With 7,700 square feet of dolls--from $1.49 babies to $2,000 Princess Grace look-alikes--the Orange store has made regular customers out of more than a few browsers.
Take Jeanne Koers. Five years ago Koers had no intention of launching an expensive doll collection when she decided to kill some time in the shop across the street from the Orange Mall. She spied a Judith Turner limited-edition doll named Kristi that had captivating little features and a big price tag: $850.
For three weeks Koers kept returning to the store to admire the little moppet with the long, dark, human hair, until one day she bought it. Now, 5 years and more than 40 dolls later, Koers is a full-fledged collector feeding her habit once a month at Doll City.
The 9-year-old store, owned by Norma Noble and her son Dale, caters to parents shopping for children as well as collectors. In addition to approximately 30,000 dolls (some aisles are filled with bins of tiny figures), the shop has houses, shoes, clothes, beds, strollers, linens, accessories and books.
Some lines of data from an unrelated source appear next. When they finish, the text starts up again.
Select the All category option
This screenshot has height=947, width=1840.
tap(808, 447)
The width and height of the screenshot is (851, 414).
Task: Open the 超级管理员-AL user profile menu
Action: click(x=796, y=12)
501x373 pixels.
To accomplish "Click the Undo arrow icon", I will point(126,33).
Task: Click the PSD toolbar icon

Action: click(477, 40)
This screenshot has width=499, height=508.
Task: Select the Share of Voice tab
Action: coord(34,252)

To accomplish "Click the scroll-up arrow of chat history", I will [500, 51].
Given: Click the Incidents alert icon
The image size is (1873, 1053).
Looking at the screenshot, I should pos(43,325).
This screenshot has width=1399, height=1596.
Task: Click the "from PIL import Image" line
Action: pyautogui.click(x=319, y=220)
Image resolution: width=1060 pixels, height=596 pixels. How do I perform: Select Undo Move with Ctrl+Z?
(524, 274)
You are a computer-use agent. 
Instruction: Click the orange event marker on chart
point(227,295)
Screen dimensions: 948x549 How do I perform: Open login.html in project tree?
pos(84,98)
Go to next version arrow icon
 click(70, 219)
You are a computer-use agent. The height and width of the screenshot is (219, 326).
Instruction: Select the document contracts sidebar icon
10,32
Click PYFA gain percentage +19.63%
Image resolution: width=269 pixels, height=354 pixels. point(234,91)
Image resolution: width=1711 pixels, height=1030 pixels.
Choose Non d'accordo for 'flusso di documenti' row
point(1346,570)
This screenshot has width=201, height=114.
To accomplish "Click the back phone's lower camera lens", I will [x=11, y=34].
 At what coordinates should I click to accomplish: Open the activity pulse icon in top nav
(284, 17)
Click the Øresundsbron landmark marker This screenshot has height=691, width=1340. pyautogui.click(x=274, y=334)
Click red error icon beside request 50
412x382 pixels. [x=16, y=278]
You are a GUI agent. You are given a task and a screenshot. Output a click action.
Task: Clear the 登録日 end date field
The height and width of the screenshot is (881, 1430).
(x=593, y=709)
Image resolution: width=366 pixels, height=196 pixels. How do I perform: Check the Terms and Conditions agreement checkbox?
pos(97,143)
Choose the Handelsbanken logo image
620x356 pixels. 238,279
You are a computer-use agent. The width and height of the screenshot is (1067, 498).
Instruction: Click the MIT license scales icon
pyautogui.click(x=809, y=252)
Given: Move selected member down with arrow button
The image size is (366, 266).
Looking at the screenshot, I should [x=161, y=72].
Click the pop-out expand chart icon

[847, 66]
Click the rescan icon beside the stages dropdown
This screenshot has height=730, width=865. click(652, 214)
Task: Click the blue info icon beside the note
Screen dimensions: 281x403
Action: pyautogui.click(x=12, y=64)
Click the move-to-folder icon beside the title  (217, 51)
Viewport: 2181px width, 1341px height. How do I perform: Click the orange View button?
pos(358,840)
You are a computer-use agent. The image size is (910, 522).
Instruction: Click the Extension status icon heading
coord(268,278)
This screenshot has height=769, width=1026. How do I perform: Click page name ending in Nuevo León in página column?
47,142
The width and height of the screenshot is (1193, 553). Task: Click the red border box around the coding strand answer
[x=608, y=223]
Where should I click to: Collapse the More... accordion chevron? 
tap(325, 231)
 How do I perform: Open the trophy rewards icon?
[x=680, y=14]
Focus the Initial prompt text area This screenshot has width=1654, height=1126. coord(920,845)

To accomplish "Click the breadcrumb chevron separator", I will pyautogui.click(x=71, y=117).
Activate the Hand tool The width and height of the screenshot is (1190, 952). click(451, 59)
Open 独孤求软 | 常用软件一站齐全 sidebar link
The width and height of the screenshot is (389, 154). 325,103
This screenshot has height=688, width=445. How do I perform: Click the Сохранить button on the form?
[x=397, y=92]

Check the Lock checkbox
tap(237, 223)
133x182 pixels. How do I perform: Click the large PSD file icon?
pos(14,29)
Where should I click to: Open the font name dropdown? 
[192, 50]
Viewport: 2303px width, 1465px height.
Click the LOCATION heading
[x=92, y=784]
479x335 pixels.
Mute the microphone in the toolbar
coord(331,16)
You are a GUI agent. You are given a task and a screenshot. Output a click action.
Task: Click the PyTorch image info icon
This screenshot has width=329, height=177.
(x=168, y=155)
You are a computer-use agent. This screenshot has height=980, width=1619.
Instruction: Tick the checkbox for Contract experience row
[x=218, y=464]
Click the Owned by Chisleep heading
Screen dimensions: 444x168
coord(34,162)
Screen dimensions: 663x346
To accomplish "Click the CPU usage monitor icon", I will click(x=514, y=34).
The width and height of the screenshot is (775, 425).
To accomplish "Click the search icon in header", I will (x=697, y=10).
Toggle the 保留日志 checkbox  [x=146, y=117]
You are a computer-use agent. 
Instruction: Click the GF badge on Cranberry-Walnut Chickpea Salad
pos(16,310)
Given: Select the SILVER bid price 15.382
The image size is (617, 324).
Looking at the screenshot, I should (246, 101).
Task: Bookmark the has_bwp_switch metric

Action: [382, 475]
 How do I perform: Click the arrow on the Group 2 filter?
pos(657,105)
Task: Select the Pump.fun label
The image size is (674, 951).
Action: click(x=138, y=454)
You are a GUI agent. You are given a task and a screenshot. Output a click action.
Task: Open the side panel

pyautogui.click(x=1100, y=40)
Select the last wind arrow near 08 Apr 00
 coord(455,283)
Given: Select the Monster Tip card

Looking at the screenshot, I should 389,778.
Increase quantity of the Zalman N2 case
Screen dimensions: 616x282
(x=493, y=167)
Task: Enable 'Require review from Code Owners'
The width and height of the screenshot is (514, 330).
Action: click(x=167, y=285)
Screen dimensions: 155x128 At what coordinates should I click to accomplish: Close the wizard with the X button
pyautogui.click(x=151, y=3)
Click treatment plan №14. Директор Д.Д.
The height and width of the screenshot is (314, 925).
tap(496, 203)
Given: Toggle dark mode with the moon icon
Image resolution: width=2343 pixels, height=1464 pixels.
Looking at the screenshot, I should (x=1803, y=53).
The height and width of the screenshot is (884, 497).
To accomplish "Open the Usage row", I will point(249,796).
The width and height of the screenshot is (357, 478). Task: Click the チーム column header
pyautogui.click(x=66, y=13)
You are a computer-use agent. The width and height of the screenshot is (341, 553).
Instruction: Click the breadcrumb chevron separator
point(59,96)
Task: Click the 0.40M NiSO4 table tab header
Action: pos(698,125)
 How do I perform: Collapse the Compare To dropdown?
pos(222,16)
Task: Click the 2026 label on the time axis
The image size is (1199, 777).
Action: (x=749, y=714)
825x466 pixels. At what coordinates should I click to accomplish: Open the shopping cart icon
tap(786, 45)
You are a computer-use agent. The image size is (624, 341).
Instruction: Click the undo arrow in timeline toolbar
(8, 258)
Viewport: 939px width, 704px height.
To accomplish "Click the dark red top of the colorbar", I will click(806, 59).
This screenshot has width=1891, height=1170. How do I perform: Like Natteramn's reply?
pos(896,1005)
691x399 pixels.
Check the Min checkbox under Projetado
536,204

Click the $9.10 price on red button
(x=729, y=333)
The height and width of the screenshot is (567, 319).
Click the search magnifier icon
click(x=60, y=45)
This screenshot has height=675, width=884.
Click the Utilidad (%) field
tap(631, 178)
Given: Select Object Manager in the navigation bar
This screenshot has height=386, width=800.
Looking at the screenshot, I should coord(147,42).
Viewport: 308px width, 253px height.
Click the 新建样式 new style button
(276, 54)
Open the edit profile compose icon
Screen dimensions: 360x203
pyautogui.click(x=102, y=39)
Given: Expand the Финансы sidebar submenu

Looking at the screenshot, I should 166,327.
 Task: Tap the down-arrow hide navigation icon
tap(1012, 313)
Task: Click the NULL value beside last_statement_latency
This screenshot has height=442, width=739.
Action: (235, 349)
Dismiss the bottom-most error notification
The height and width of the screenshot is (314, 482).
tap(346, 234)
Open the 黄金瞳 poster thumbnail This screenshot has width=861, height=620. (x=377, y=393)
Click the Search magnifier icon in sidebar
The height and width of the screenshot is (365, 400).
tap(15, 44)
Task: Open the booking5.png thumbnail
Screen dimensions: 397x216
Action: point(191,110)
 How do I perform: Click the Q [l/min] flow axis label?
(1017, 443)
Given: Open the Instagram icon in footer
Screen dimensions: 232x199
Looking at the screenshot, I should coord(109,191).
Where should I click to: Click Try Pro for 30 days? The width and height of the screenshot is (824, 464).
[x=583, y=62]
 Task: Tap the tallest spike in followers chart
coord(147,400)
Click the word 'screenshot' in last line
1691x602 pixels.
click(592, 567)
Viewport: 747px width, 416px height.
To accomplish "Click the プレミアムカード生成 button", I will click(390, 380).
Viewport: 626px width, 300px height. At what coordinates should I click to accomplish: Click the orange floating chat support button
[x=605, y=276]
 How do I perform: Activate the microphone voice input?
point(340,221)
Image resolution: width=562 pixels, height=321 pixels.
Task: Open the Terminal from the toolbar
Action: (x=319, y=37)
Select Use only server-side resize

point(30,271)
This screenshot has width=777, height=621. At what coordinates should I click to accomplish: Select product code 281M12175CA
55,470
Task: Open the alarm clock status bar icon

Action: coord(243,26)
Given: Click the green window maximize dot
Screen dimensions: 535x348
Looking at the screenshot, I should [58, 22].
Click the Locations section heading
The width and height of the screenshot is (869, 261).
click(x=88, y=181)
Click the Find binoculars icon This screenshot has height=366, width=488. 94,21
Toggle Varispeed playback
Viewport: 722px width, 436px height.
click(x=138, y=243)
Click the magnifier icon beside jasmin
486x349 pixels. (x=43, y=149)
The Nobles also own a mold company that sells molds for doll makers, and a pattern company that caters to folks who make their own doll clothes.
Both the Nobles are collectors who fell into retailing as an offshoot of their hobbies. Building up their collections and the business meant visiting doll shows and gift markets throughout the West. But as the business grew and more manufacturers began calling the Nobles to alert them to available merchandise, less scouting was required.
Other changes in the business over the years include the switch from stocking both old and new dolls to selling only new merchandise and moving the operation farther north on Tustin Avenue to a bigger building.
A big portion of Doll City's merchandise is the thousands of dolls bought from the doll-making company of Effanbee when it went out of business recently. Dolls that still sell for about $80 dressed and in boxes can be found in dozens of bins throughout Doll City for $5 and $10 (undressed).
Lifelike babies are the hottest dolls right now, according to Dale Noble. At least 20 inches long, with weighted bodies that feel like real babies, the dolls made by Terri DeHetre, Lee Middleton and Jan Goodyear are in big demand.
They start at $149. Also popular are the Barefoot Children limited edition dolls designed by Annette Himstedt ($450 each). They have real human hair and eyelashes and are modeled after children in Himstedt's family.
Always good sellers are celebrity dolls, and Doll City keeps in stock Harry Truman, Eleanor Roosevelt, Elvis Presley, Liberace, Brooke Shields and the "I Love Lucy" quartet of Ricky, Lucy, Fred and Ethel. Favorites also include Shirley Temple and "Wizard of Oz" and "Gone with the Wind" dolls.
"You got your baby doll people and you got your people who only collect celebrity dolls," Dale Noble says. "But both groups are just as strong . . . some do it for investments, some do it for pleasure."
Along with limited-edition and celebrity dolls, Doll City carries Mattel's Barbie dolls and accessories that cannot be found in most toy stores. The shop has a limited-edition porcelain Wedding Party Barbie, fashioned after the original 1959 Barbie ($199.88), and the Barbie Dolls of the World Collection including Canadian Barbie, Russian Barbie and Mexican Barbie ($17.88 each). The store stocks more than 50 Madame Alexander dolls (about $40 and up), which have been popular for more than 60 years.
But perhaps the most unusual and expensive dolls at Doll City are a flamboyantly dressed trio made of porcelain from limited edition molds by Marilyn. The store has Princess Grace, Showgirl and Judy Garland--just $5,085 for all three.
Another intricately detailed group is the Best of Friends Collection by Dolfi of Italy. Susie, Nadia and Verena ($419.99 each) have been nominated for the 1988 Dolls of the Year Award. Each doll is 13 inches tall, hand-carved of maple and hand-painted. A far cry from the Cabbage Patch kids.
"People are looking for quality items," Dale Noble says. "They're tired of buying junk that falls apart. They want better dolls that will hold up even if they cost more."
Dolls with human hair, lifelike features and $400 price tags. What's the appeal?
Dale Noble says dolls are keepsakes that can be handed down from generation to generation. They are like having real children. But there is another reason.
"Dolls keep you young at heart," he says.
DOLL CITY USA AT A GLANCE
What: 7,700-square-foot store stocked with thousands of dollsby such makers as Robin Woods, Vickie Walker, Annette Himstedt, Terri DeHetre, Lee Middleton, Mattel and Madame Alexander.
Prices: From about $1 to nearly $2,000. Store also sells beds, houses, clothes, accessories and doll-making molds.
Address: 2040 N. Tustin Ave., Orange.
Phone: (714) 998-9384.
Hours: Monday through Saturday, 10 a.m. to 5 p.m.